▼▼▼
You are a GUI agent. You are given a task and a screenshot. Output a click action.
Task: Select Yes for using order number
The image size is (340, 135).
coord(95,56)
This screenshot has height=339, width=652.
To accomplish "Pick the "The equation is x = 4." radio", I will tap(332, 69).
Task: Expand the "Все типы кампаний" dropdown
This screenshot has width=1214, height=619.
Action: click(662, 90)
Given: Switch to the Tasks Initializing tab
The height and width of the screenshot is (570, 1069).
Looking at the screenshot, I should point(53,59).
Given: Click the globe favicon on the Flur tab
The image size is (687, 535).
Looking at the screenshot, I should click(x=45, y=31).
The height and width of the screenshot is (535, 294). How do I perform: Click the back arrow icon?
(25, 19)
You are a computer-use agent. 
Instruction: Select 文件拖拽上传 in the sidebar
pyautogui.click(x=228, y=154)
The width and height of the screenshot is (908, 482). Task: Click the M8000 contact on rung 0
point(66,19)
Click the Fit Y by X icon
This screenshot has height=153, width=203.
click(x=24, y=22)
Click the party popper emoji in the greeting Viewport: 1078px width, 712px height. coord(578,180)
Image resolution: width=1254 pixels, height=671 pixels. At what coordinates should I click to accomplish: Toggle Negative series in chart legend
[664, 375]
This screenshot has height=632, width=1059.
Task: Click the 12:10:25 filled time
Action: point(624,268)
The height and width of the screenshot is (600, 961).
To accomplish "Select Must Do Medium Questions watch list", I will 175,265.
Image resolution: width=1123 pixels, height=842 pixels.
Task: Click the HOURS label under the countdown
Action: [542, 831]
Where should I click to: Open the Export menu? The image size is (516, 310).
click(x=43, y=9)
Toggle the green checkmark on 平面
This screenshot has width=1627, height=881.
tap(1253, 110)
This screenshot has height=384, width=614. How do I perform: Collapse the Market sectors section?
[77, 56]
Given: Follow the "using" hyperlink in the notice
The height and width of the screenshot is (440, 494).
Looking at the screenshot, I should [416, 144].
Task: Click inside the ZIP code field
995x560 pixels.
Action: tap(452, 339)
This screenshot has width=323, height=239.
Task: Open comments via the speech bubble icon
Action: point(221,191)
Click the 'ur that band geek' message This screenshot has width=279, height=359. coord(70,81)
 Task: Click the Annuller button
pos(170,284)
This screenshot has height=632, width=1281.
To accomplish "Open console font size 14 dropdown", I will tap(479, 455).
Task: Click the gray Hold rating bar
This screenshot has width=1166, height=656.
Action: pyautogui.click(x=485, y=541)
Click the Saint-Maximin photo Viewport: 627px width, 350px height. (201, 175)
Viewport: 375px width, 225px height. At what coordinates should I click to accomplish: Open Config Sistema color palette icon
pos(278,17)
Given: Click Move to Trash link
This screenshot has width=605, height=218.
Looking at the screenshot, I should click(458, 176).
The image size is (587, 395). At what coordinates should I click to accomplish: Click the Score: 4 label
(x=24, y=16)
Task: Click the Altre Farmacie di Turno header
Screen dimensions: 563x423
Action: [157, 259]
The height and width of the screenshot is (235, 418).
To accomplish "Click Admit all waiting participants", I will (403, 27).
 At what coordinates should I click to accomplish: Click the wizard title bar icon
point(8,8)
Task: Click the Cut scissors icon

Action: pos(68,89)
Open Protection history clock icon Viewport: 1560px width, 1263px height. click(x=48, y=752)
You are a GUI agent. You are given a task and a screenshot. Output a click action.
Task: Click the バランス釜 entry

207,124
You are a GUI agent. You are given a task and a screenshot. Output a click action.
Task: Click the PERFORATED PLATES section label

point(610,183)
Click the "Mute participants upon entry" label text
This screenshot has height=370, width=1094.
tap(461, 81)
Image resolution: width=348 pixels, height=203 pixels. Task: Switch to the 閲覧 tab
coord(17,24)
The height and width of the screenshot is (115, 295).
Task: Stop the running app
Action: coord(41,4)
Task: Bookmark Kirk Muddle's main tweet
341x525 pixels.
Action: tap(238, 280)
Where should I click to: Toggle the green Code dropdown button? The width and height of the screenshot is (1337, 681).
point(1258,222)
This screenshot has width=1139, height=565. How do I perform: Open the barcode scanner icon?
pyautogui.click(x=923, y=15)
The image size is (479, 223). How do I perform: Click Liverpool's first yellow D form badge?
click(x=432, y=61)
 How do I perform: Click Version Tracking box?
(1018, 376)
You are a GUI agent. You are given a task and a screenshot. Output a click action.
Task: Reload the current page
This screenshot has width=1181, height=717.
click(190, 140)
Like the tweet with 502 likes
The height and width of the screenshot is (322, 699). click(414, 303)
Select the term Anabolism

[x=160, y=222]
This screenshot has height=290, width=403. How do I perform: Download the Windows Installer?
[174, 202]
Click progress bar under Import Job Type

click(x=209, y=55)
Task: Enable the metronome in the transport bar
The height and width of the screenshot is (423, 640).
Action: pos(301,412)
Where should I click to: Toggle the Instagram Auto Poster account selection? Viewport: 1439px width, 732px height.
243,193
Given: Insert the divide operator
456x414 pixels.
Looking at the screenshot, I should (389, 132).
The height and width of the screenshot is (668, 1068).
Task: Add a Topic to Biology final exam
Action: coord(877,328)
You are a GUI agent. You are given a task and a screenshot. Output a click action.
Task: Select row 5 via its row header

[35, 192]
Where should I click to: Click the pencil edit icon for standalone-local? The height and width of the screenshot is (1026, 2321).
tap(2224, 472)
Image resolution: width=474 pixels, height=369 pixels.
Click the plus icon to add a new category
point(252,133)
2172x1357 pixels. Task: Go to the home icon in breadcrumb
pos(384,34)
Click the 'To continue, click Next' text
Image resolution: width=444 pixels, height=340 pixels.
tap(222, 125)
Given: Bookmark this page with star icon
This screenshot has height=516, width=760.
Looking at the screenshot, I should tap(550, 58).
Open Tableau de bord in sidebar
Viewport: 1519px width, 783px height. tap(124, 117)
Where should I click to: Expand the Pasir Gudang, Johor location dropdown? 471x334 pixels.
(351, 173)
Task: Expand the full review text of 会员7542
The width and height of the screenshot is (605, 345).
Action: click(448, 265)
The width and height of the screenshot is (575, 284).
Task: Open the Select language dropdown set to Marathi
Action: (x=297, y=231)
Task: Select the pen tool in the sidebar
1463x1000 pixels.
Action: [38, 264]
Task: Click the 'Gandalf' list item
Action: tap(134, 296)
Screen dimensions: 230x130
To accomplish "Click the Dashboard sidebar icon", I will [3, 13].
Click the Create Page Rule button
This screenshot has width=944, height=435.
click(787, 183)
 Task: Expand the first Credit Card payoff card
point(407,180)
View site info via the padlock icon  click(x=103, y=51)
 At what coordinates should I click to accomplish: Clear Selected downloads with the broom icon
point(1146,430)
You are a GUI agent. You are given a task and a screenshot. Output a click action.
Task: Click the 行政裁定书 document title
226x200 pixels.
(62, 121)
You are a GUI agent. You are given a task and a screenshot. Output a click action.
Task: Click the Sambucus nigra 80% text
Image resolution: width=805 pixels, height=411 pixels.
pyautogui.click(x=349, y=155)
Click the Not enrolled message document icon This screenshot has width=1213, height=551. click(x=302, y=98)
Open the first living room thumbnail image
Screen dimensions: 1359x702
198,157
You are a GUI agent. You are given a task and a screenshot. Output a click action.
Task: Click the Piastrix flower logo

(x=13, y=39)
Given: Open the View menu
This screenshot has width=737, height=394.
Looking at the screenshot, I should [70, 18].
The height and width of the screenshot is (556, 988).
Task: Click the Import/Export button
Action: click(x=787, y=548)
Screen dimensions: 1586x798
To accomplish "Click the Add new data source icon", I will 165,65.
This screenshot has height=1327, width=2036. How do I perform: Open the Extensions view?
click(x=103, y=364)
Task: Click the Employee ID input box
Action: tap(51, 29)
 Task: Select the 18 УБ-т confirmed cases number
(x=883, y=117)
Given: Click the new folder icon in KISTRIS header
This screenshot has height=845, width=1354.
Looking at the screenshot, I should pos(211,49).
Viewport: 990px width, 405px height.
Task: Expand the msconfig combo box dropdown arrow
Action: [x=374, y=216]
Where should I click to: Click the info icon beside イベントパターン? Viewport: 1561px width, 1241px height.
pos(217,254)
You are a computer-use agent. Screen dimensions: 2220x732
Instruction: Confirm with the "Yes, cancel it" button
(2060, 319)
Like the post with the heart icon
▲▲▲
[Requirements] Arrange the records from the line containing "Click the 'ur" through the line containing "Action: pyautogui.click(x=485, y=541)" as a Markdown table with the columns Entry and Content. Put a running number in Entry and the full line in Content, and leave out any blank lines.

[Answer below]
| Entry | Content |
|---|---|
| 1 | Click the 'ur that band geek' message This screenshot has width=279, height=359. coord(70,81) |
| 2 |  Task: Click the Annuller button |
| 3 | pos(170,284) |
| 4 | This screenshot has height=632, width=1281. |
| 5 | To accomplish "Open console font size 14 dropdown", I will tap(479, 455). |
| 6 | Task: Click the gray Hold rating bar |
| 7 | This screenshot has width=1166, height=656. |
| 8 | Action: pyautogui.click(x=485, y=541) |